【書籍化作品】自宅にダンジョンが出来た。
鳩羽村ダンジョン(2)
「それで、何時頃に潜れば?」
「今からは無理ですか?」
「今からですか……」
スマートフォンで時刻を確認するが、すでに午後10時を過ぎている。
ダンジョン内に潜る開始時間は何時からとは別に決められてはいないが――、夜から潜る冒険者は少ないとネットで書いてあった気がする。
それは、人間には体内時計が存在していて、夜の時間帯から潜ると睡魔などを含めて色々と弊害があるかららしい。
まぁ、命がけの仕事なのだから体調管理やジンクスを重んじるのは当然と言えば当然の帰結だ。
「明日とかはどうですか?」
「……わかりました。すいません、何か無理を言ってしまって――」
「いや、気にしなくていいです。それより自分からもお願いしたい事があるんですが」
「お願いですか?」
「はい」
ジッと相沢さんの方を見る。
すると――、ハッ! とした表情をしたかと思うと両手で豊満な胸を隠しつつ表情を赤くすると、「山岸さんには望ちゃんが居るんですよね? いくら、夫に似ていても体までは――」と、何やら勘違いしている。

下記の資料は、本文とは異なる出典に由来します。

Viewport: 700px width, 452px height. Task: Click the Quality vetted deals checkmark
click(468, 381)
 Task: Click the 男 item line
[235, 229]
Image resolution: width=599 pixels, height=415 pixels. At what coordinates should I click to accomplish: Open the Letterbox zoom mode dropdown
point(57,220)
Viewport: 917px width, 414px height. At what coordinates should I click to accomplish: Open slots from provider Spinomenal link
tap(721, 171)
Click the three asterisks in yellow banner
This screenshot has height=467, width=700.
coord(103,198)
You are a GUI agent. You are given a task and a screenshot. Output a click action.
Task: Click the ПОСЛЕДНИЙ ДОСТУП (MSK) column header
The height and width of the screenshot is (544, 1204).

「いや、別に毎日――、牛丼を作ってくれるだけでいいので」
「毎日!? つまり、毎日! 味噌汁を作ってほしい! みたいな比喩的表現みたいな?」
「いえ! まったく! ぜんぜん! そんなことはないです」
どうして俺の周りに近づいてくる女性陣は、へんな表現をしてくるのが多いのか。
突っ込みどころが多すぎて困る。
「本当ですか? 毎日、食事を作ってほしいという事は、つまり俺の嫁になれ! って、プロポーズですよね?」
「それはもういいので、とりあえず明日の朝に来ますので、用意しておいてください」
溜息をつきながら席から立ち上がりつつ、万札を財布から取り出してカウンターの上に置く。
「あっ! 待ってください!」
外に出ようとしたところでカウンターから出てきた相沢が俺の腕を掴んでくる。
「――あ、あの……、山岸さんは……、旅館で何かあったんですよね? そんな感じでしたし……、良かったら! 今日は、家に泊まって行きませんか?」
「それは……」
その提案は、たしかに魅力的である。
一応、運営資金は鳩羽村交通・旅館『捧木』・クリスタルグループと、それぞれ独立した法人口座に億単位で入れてあるから、殆ど会社運用に携わっていない俺が居ても居なくても会社運用に殆ど影響はない。
それに、各政財界の大物なども粗方、初日に受け入れたことだし俺が旅館に帰る意味は薄い。
あとは、佐々木と会い難いからな。
「望ちゃんには、私から連絡しておきますから」
「そうですか、それではお願いできますか?」
「はい!」
まぁ、一日くらいなら問題はないだろう。